Excerpts from a dataset
....................

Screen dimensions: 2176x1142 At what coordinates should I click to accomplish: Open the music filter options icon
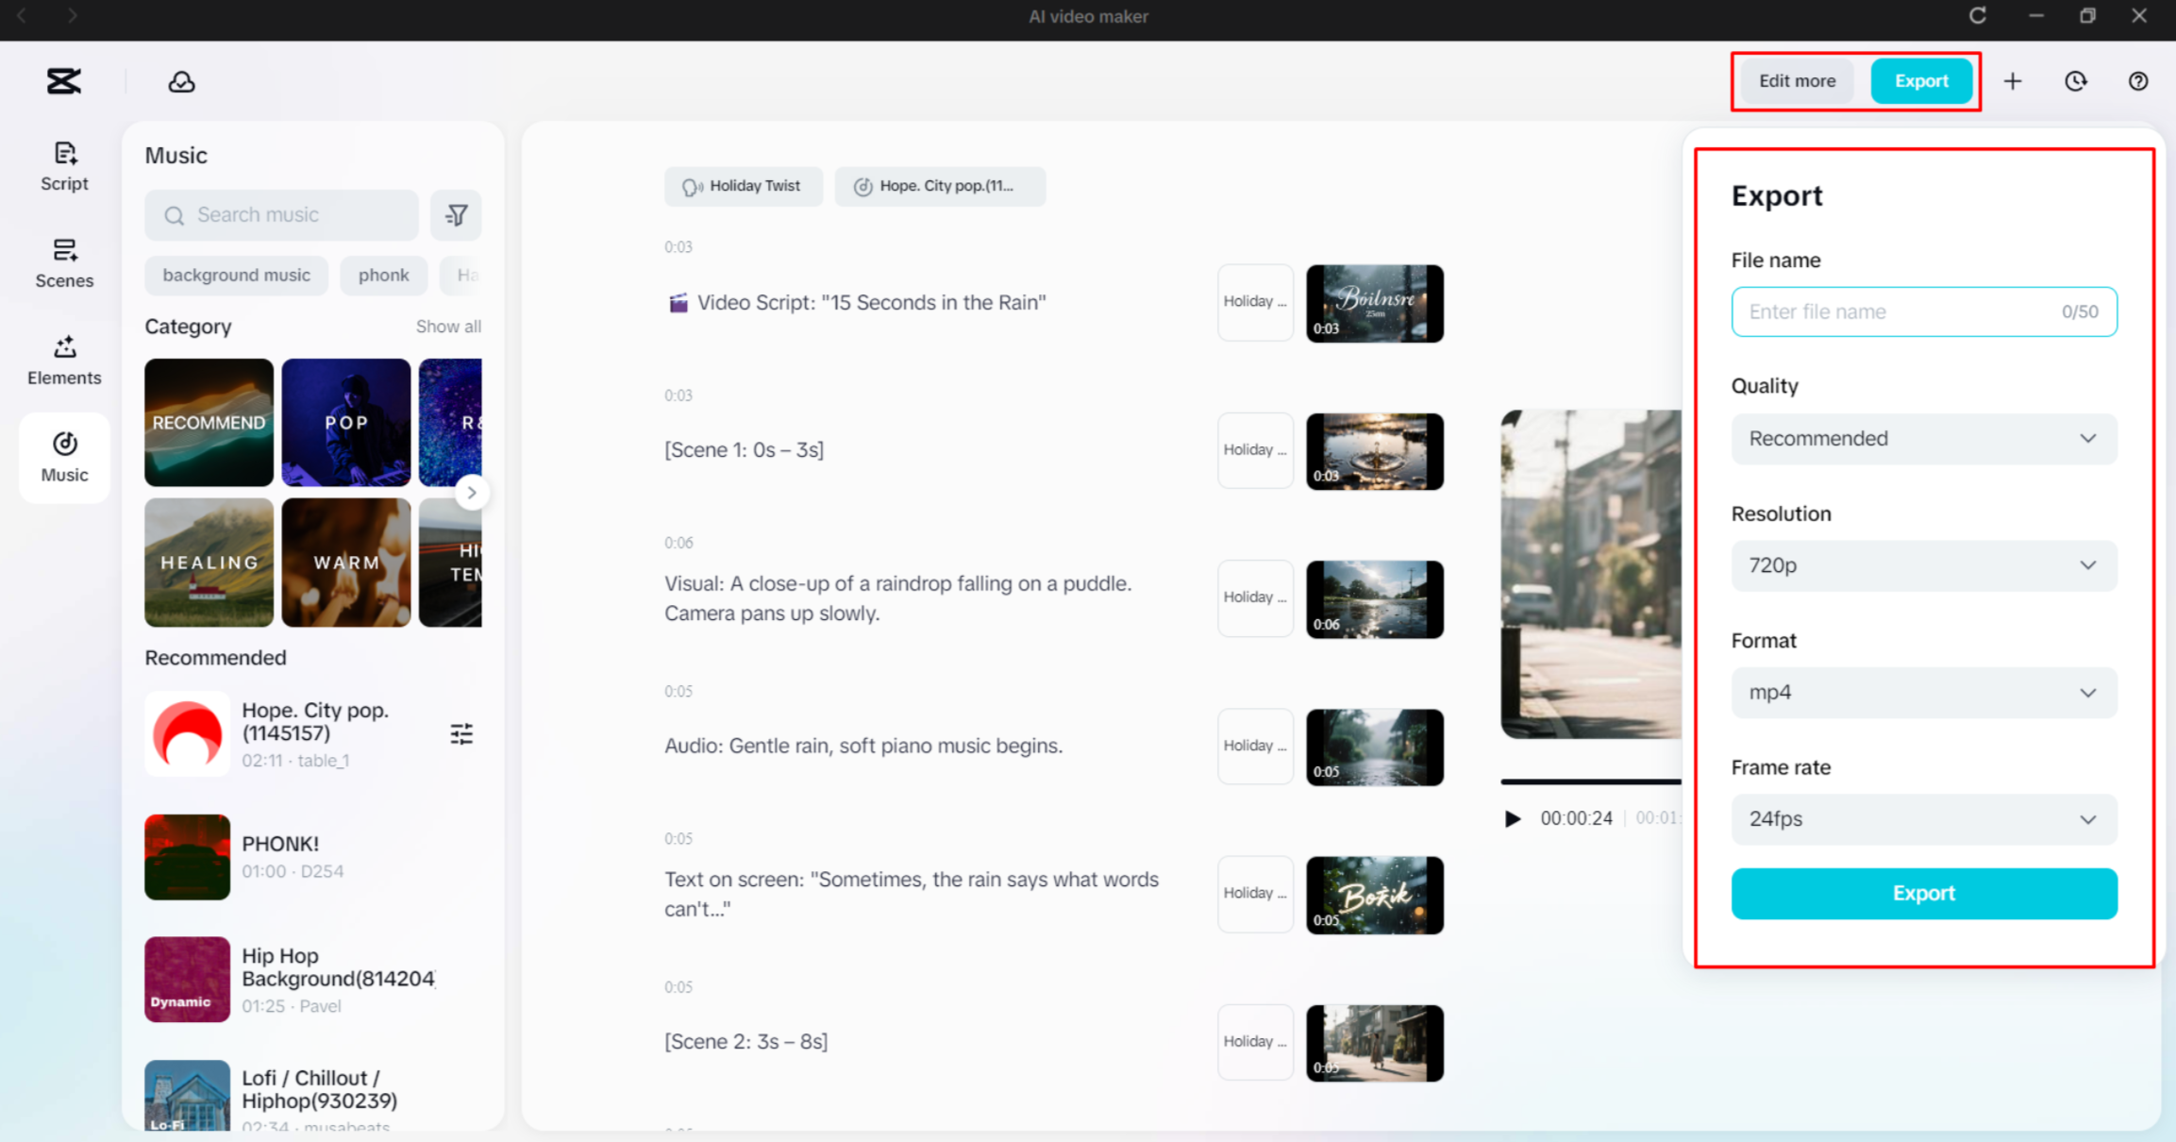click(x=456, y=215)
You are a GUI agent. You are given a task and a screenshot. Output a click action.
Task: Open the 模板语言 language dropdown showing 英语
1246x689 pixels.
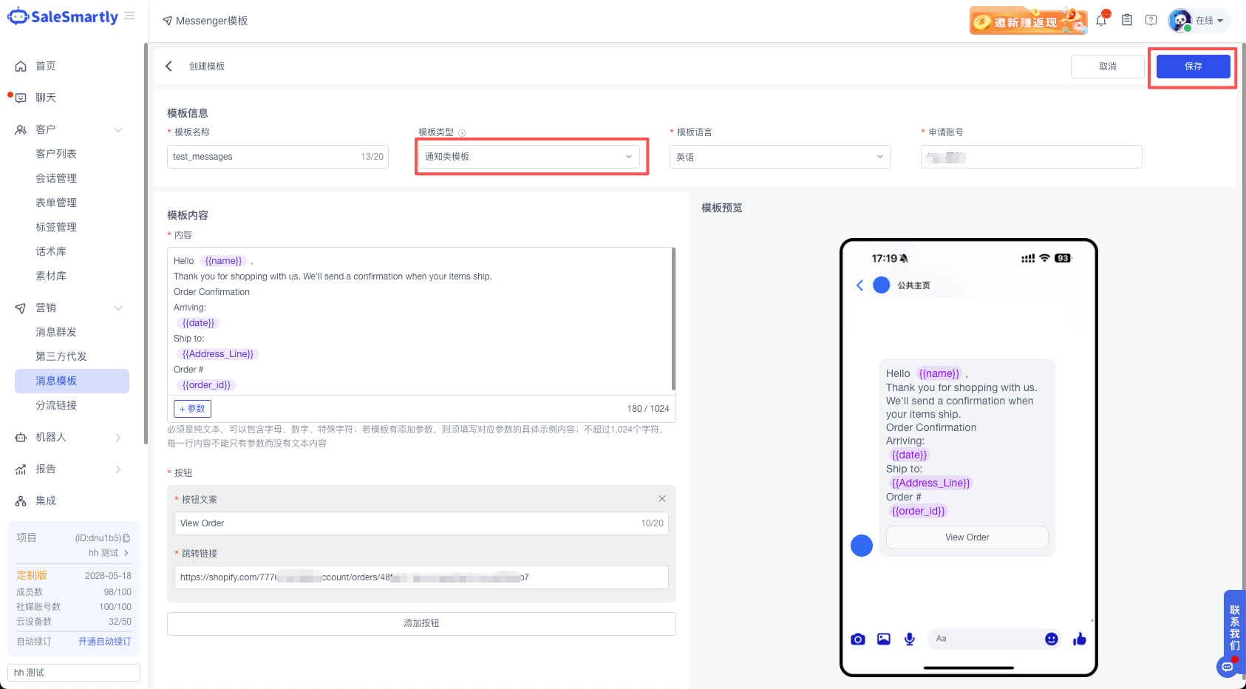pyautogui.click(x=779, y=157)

....................

■ **TASK OBJECTIVE**
Repeat each line of the records exactly, dropping the pictures.

■ **EXERCISE RESULT**
Screen dimensions: 2176x1142 At what coordinates should I click to accomplish: Open the music filter options icon
click(x=456, y=215)
You are a GUI agent. You are given a task and a screenshot. Output a click action.
Task: Open the 模板语言 language dropdown showing 英语
1246x689 pixels.
pyautogui.click(x=779, y=157)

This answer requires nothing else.